Alphagen


Americas Project Lease Deal of the Year 2002

Alphagen

A combined lease and private placement issue, Kinder Morgan president Anthony Lannie, restricts his comments on the $194.25 million combined bond/lease financing of the 535MW CCGT Alphagen project closed on 24 April 2002 to ?Yes [he would do it again]?.

The Kinder Morgan deal is essentially a US capital markets transaction within a US leveraged lease, and although rare, not in itself unique. Where Alphagen differs from past transactions is that the project is structured with five different equity classes, all providing for contingent equity contributions in the event that specific risks are realised.

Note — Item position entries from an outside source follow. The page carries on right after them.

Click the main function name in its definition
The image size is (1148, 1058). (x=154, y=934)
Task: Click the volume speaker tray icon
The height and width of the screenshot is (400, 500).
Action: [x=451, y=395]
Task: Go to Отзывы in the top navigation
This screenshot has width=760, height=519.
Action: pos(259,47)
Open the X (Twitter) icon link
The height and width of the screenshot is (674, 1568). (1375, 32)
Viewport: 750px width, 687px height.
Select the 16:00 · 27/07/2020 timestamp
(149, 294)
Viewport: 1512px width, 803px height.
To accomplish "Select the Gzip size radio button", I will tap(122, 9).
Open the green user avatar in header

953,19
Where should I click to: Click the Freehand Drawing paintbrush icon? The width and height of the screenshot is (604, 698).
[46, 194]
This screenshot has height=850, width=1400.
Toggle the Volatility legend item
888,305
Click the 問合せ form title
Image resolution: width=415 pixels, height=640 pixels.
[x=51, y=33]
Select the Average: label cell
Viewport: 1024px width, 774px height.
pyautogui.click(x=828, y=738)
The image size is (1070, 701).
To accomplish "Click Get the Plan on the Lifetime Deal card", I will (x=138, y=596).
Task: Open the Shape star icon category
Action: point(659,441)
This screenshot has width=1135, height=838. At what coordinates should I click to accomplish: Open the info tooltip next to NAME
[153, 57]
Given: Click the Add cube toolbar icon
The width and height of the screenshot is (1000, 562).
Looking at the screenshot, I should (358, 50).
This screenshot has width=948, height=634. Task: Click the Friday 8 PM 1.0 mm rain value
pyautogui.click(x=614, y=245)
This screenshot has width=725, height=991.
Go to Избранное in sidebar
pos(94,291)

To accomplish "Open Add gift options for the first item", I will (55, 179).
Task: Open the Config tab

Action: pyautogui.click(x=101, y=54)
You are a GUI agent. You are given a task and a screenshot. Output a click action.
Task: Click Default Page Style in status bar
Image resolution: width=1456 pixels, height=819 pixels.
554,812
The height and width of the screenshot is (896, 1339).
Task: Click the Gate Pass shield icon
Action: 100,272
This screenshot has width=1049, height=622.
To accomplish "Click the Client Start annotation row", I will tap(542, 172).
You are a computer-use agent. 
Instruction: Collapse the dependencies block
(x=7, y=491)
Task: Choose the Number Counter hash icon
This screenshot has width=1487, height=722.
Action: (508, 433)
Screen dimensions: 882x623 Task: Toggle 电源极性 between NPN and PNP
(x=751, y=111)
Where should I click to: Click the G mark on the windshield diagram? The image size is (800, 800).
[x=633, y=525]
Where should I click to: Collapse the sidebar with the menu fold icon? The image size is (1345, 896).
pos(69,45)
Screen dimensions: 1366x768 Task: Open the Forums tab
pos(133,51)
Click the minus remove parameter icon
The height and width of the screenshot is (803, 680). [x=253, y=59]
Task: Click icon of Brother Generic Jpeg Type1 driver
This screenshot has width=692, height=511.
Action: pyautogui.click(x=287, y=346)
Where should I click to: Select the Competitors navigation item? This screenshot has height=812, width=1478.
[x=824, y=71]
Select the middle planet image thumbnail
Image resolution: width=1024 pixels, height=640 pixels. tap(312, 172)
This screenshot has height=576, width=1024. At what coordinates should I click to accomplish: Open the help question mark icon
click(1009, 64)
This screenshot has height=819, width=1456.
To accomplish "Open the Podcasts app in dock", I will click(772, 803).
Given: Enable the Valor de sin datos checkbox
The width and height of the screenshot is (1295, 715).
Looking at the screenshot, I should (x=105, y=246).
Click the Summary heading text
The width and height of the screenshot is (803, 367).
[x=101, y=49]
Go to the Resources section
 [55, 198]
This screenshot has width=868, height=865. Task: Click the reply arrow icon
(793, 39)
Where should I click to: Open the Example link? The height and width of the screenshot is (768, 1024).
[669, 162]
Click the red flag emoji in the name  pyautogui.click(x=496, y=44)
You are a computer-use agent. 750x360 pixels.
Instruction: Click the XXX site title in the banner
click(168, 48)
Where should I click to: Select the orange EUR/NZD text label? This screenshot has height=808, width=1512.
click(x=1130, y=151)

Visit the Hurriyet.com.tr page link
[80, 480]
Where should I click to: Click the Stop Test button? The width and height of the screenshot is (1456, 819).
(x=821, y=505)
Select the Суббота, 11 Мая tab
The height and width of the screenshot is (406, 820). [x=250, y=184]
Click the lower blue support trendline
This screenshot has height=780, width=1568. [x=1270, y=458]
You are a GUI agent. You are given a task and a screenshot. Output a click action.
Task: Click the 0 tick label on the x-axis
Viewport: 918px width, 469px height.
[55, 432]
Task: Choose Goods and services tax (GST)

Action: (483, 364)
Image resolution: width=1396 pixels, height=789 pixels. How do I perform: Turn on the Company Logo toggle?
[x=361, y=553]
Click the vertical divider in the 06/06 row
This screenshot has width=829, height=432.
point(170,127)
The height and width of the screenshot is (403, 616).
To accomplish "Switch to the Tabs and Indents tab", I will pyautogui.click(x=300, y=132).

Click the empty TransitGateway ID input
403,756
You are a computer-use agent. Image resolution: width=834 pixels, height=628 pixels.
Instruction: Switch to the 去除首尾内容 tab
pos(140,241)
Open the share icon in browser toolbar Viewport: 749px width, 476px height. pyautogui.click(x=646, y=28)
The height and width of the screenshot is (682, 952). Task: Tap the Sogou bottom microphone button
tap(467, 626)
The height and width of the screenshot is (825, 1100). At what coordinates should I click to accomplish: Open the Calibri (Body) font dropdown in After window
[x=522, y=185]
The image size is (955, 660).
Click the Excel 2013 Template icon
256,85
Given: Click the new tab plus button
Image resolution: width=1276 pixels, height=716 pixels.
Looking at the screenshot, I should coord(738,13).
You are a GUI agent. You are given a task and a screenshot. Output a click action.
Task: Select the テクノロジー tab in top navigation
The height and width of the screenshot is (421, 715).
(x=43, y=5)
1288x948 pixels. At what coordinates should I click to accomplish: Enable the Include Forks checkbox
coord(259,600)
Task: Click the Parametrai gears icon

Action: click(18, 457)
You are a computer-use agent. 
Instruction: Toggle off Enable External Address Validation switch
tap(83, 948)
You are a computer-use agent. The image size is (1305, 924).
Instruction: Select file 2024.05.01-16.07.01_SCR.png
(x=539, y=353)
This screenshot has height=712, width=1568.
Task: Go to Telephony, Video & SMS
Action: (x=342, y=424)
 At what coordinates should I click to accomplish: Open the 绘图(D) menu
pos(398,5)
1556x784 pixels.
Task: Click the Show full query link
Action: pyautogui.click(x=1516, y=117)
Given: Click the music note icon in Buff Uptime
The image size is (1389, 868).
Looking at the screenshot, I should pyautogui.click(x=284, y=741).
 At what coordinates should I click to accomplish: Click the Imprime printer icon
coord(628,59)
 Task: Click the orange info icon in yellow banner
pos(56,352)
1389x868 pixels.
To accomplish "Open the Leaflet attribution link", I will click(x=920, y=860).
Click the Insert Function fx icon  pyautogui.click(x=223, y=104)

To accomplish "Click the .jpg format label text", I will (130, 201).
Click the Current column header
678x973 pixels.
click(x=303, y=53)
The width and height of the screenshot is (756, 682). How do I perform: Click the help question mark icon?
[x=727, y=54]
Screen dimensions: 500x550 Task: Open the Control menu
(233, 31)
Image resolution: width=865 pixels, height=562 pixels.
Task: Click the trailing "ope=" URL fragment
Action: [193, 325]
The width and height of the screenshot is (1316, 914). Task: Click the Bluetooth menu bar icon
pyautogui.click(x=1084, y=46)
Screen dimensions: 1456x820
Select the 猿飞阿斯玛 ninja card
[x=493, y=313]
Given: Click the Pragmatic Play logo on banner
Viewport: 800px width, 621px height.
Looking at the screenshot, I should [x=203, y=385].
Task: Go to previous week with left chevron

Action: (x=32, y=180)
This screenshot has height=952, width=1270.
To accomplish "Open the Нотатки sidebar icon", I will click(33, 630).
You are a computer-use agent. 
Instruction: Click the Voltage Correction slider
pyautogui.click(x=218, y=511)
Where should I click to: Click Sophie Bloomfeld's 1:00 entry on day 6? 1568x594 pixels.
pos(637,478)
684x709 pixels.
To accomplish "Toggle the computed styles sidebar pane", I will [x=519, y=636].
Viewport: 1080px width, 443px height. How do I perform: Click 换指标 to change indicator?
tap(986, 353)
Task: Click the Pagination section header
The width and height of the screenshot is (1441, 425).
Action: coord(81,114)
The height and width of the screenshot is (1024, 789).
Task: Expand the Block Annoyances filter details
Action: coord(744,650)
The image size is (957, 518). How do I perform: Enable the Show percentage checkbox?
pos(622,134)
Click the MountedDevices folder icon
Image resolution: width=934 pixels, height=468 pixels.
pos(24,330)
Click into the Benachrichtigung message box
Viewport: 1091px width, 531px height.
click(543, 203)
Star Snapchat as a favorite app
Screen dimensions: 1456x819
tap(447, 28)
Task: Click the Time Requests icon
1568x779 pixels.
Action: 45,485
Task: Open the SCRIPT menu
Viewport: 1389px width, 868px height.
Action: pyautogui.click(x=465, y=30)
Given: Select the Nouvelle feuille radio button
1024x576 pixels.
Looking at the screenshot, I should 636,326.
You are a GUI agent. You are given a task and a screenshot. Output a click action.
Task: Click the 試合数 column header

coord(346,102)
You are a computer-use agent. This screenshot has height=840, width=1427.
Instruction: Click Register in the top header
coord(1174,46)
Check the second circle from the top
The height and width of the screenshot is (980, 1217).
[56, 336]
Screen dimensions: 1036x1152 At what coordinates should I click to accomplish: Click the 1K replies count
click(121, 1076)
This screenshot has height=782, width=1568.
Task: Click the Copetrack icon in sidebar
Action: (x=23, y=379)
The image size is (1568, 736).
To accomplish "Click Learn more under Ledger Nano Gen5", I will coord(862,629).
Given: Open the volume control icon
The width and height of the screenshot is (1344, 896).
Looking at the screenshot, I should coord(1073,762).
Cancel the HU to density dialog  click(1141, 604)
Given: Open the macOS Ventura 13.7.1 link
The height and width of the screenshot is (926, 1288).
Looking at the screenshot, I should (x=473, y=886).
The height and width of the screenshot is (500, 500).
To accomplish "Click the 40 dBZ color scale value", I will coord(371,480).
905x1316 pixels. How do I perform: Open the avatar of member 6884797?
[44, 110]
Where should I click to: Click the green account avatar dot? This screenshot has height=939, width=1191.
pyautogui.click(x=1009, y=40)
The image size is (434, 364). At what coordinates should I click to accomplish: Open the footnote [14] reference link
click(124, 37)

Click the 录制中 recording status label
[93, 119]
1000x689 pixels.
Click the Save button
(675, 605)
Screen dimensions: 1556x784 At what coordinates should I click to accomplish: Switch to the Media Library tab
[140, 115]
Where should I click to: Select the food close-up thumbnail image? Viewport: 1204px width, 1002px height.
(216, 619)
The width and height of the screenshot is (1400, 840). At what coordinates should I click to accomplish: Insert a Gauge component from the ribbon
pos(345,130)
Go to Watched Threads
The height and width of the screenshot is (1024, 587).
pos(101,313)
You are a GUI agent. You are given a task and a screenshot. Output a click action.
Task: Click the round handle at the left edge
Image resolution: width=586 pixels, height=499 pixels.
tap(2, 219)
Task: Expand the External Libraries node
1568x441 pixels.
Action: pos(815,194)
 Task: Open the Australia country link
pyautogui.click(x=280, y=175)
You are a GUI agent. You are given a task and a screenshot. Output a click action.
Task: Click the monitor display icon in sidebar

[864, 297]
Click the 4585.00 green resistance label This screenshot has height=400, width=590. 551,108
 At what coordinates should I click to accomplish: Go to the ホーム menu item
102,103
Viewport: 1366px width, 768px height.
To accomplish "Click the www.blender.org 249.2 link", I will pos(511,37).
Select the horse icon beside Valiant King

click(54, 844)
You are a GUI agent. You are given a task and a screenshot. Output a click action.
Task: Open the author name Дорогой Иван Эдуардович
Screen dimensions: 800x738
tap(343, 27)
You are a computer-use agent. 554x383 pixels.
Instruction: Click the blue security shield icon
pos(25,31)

Many leveraged lease financings are sale-leaseback transactions. In their simplest form, they involve the issuance by a newly formed, special-purpose bankruptcy-remote vehicle (SPV) (traditionally an owner or business trust, but increasingly a limited liability company, called the owner lessor) of limited recourse debt, whether directly or through a pass-through trust. In combined lease/bond deals the special purpose vehicle simply issues bonds to cover the debt portion of the deal.

In the Alphagen structure, Kinder Morgan Power, a subsidiary of Kinder Morgan, is building the $364.1 million plant but the facility is owned by AlphaGen Power LLC, a special-purpose lessor owned by the CIT Group: in structural terms Alphagen is therefore the construction company/owner prior to lease commencement. Alphagen has a 40-year lease agreement with a single-purpose limited liability company, Triton Power Michigan LLC (the construction agent prior to lease commencement). In turn, Kinder Morgan Power is developer, contractor and sponsor for Triton Power.

There are numerous drivers behind Alphagen-like transactions. Lease equity provides a favourable tax position with the equity holders receiving part of the depreciation expenses of the deal. For them the benefit lies in the tax deduction derived from the ownership of a depreciable asset, as well as in the expected rate of return through the lease payments. And equity providers tend to like the way these deals match the revenue stream on the one side with the expenses on the capital side.

The format also offers a number of advantages for the sponsor. In the Kinder Morgan case there is favourable accounting treatment in a quasi off-balance sheet format: resembling something between an asset financing and a project finance capital markets transaction. As a result the project no longer hits the company's after tax earnings.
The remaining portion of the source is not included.